Setelah cukup istirahat di Cirebon, Prabu Geusan Ulun berbicara kepada Pangeran Giri Laya, bahwa besok hari beliau akan pulang ke Sumedang. Pembicaraan tersebut diketahui oleh Ratu Haris Baya (Permaisuri selir) Pangeran Giri Laya. Seperti halnya orang lain, terutama kaum wanita yang merasa tertarik dengan ketampanan Prabu Geusan Ulun, Ratu Haris Baya pun menyimpan perasaan yang sama, bahkan karena sudah tidak tahan dan takut kehilangan Prabu Geusan Ulun, kemudian ia memaksa ikut ke Sumedang. Walaupun dia sadar dan mempunyai suami, kemudian ia memaksa ikut ke Sumedang. Dia berkata, “Kalau tidak dibawa ke Sumedang niscaya keris ini akan menghabisi nyawa saya. Berbicara begitu sambil ujung keris dikenakan pada ulu hatinya”. Menghadapi situasi semacam itu Prabu Geusan Ulun sempat kebingungan, namun akhirnya setelah bermusyawarah dengan keempat Kanda Lante (Patih Kepercayaan Raja), beliau dengan sangat terpaksa memutuskan untuk membawa Haris Baya ke Sumedang.
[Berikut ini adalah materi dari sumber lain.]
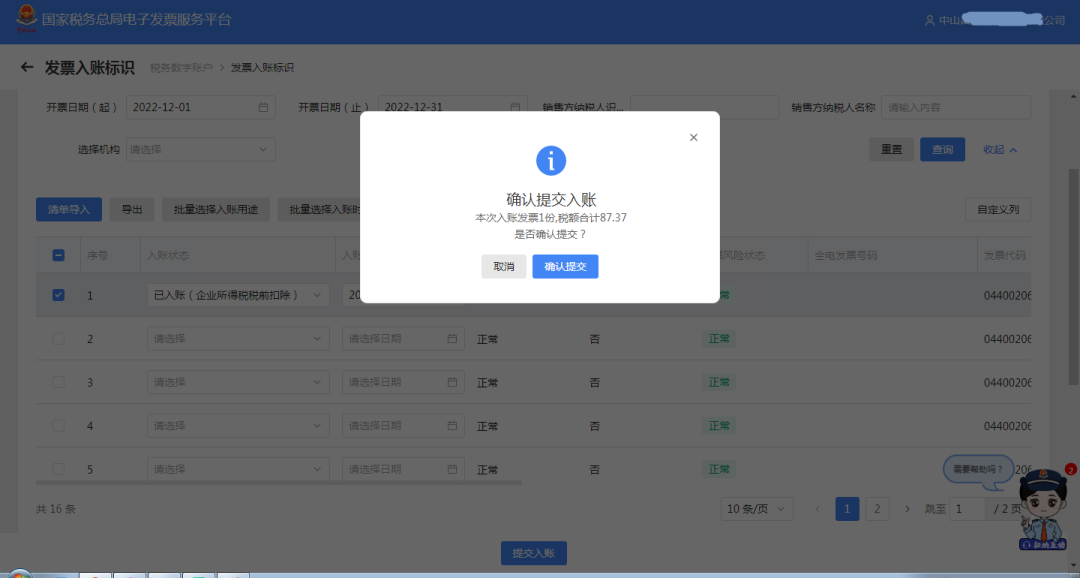Toggle the select-all checkbox in table header
The image size is (1080, 578).
coord(58,255)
Singkat cerita, Prabu Geusan Ulun pergi dengan membawa Ratu Haris Baya. Kepergian Prabu Geusan Ulun yang satu waktu dengan hilangnya Ratu Haris Baya menimbulkan kecurigaan dihati Pangeran Giri Laya hingga pada akhirnya Pangeran Giri Laya mengirim pasukan untuk menyerang ke Sumedang Larang. Ditengah-tengah perjalanan pasukan Cirebon beristirahat dulu di suatu tempat beserta Adipati Sawala, untuk nyawalakeun (bermusyawarah) mengatur strategi penyerangan. Dan sampai sekarang tempat tersebut menjadi Kampung Sawala. Setelah bermusyawarah dengan Adipati Sawala, pasukan Cirebon melanjutkan perjalananya. Namun, ditengah-tengah perjalanan bertemu dengan keempat Kandaga Lante yang sengaja menunggu pasukan dari Cirebon. Akhirnya tidak bisa dihindarkan lagi pertempuran terjadi antara keempat Kandaga Lante, yaitu; Sanghiyang Hawu (Embah Jaya Perkasa), Bantara Dipatiwijaya (Embah Nanganan), Sanghiyang Kondang Hapa, dan Batara Pancer Buana (Eyang Terong Peot) melawan pasukan Cirebon. Dan akhirnya pasukan Cirebon harus mengakui kepercayaan keempat Kandaga Lante tersebut yaitu Embah Jaya Perkasa. Mereka kalah dan yang masih hidup kocar-kacir pulang ke Cirebon. Dan senjata rampasan pasukan Cirebon dibuang di dekat jembatan Monjot.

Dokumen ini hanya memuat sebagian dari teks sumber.